Я не мог не почувствовать, до чего же убого выглядит моя банка в сравнении с Мильонным. Банка, где бедной
нашей рыбке приходилось кружить и кружить, ударяясь плавниками в стенки, где со всех сторон теснило ее обманно-прозрачное стекло. А там! Плыви и плыви.
Мы шли не спеша, и не потому не спеша, что дорога наша поднималась куда захочешь, - ни границ тебе, ни предела.
Я взглянул на банку - и мне самому вдруг сделалось тесно, трудно дышать...
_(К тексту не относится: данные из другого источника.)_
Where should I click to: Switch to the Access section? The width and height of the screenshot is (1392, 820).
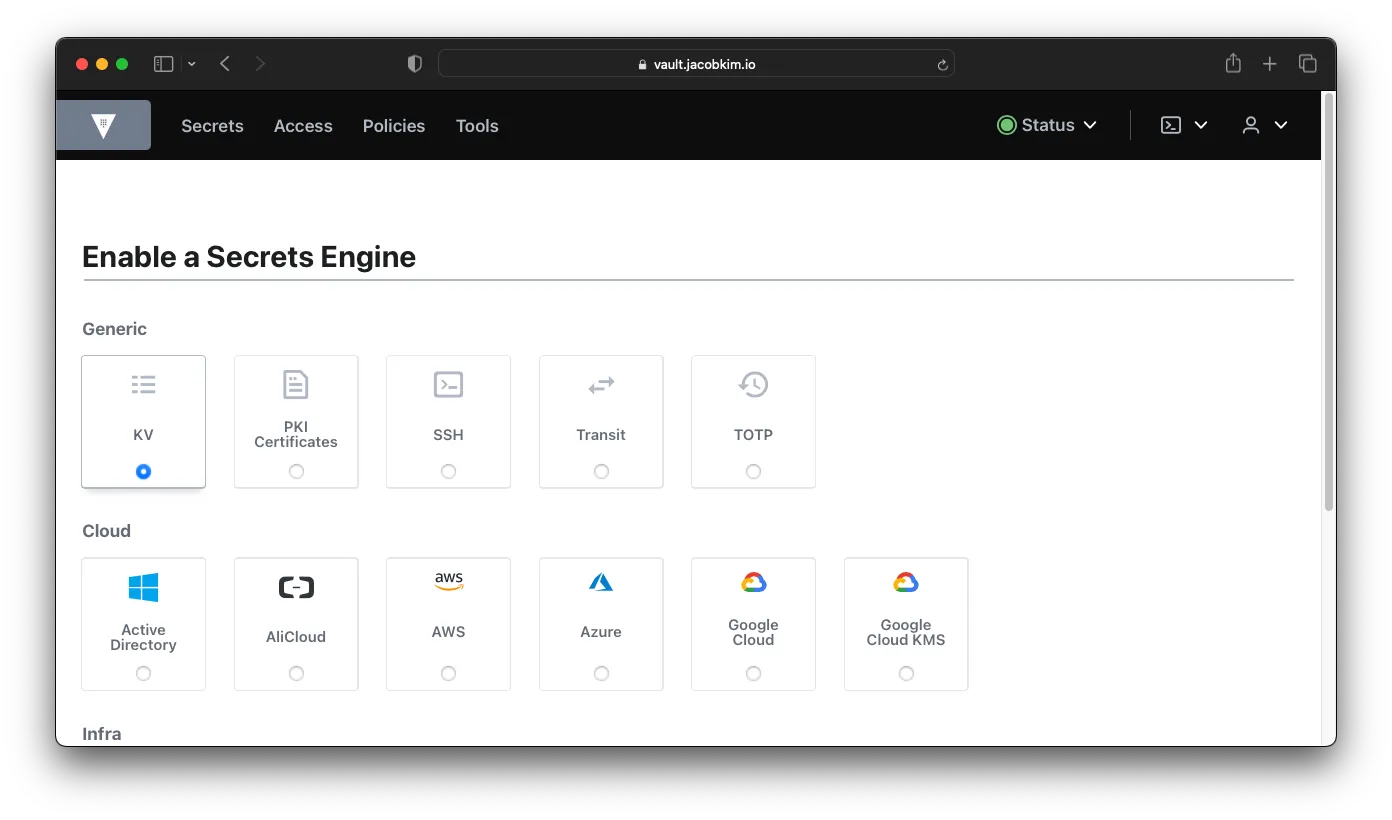[x=303, y=125]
Теперь я томился в ожидании того дня, когда мы выпустим нашу пленницу - она была для меня отныне пленницей! - в Мильонный, на свободу. Рыбка, еще ничего не ведающая, не подозревающая о своем близком счастье, стала мне еще милей. Я по-прежнему и с еще большим старанием ухаживал за ней, но главное - то, о чем я знал, а она не знала,- самое главное было впереди!..
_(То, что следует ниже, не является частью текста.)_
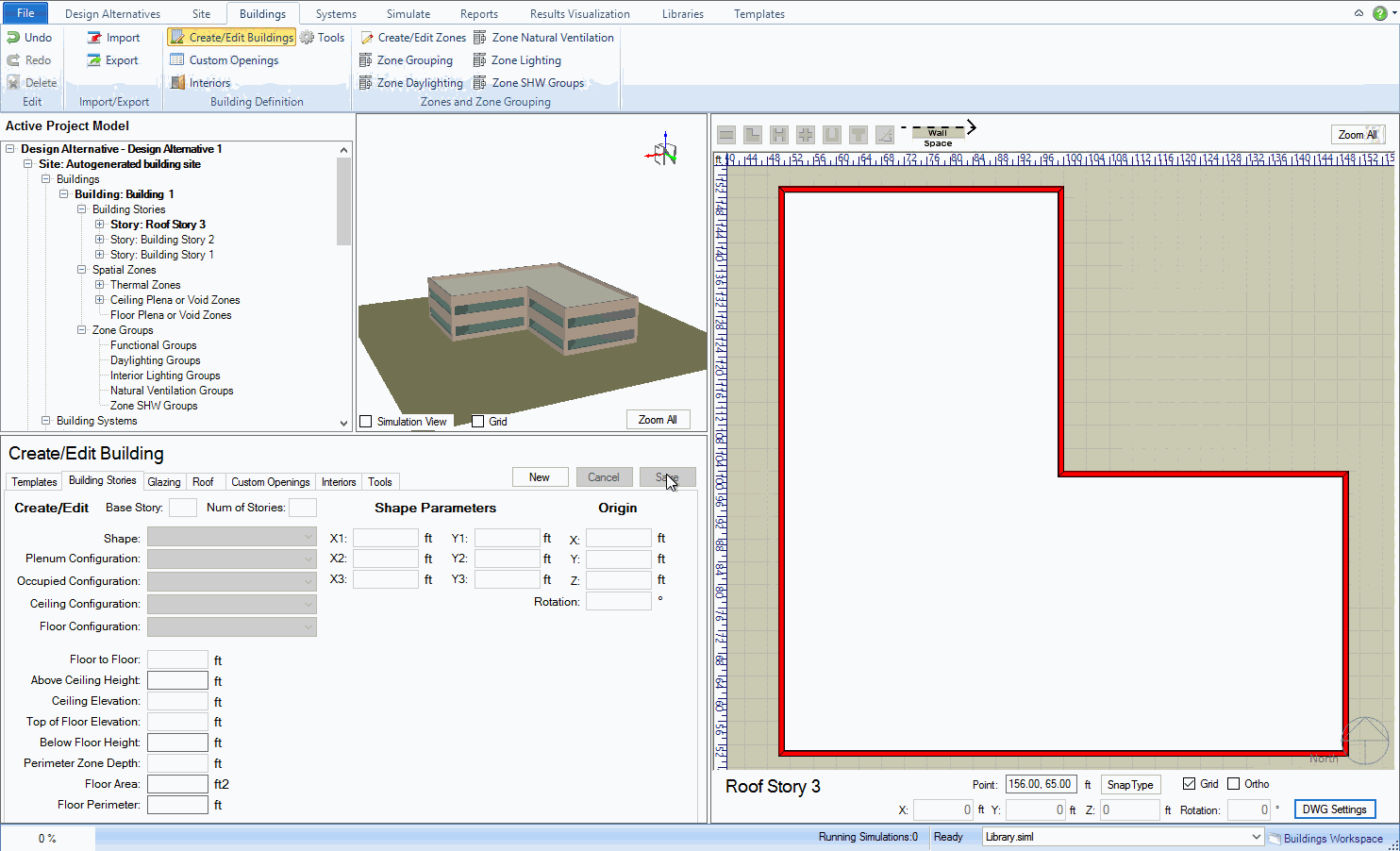Viewport: 1400px width, 851px height.
Task: Open the Glazing tab
Action: click(x=164, y=482)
Все это происходило зимой - сырой, крымской, с дождями и снегом вперемешку, - снегом, который утром тонким слоем лежал на темно-зеленых, почти черных и, как пересохшая кожа, твердых листьях лавра и магнолий, а в середине дня уже стекал прозрачно-холодными каплями, сочился по веткам и стволам... В начале весны к нам приехал мой дед погостить, и тут было решено, что, когда потеплеет, именно с ним отправлюсь я к Мильонному. Ведь он был рыбаком, он всю жизнь провел в морс, кто же, как не он, должен участвовать в задуманном?.. Правда, рыбаки обычно ловят рыбу, а не выпускают ее на свободу, но это мне как-то не приходило в голову, когда я смотрел на моего деда. Он был стар, он был добр, у него были ласковые блекло-зеленые глаза, он был застенчив, почти робок... Он был, я это знал наверняка, из тех дедов, которые не ловят, а отпускают...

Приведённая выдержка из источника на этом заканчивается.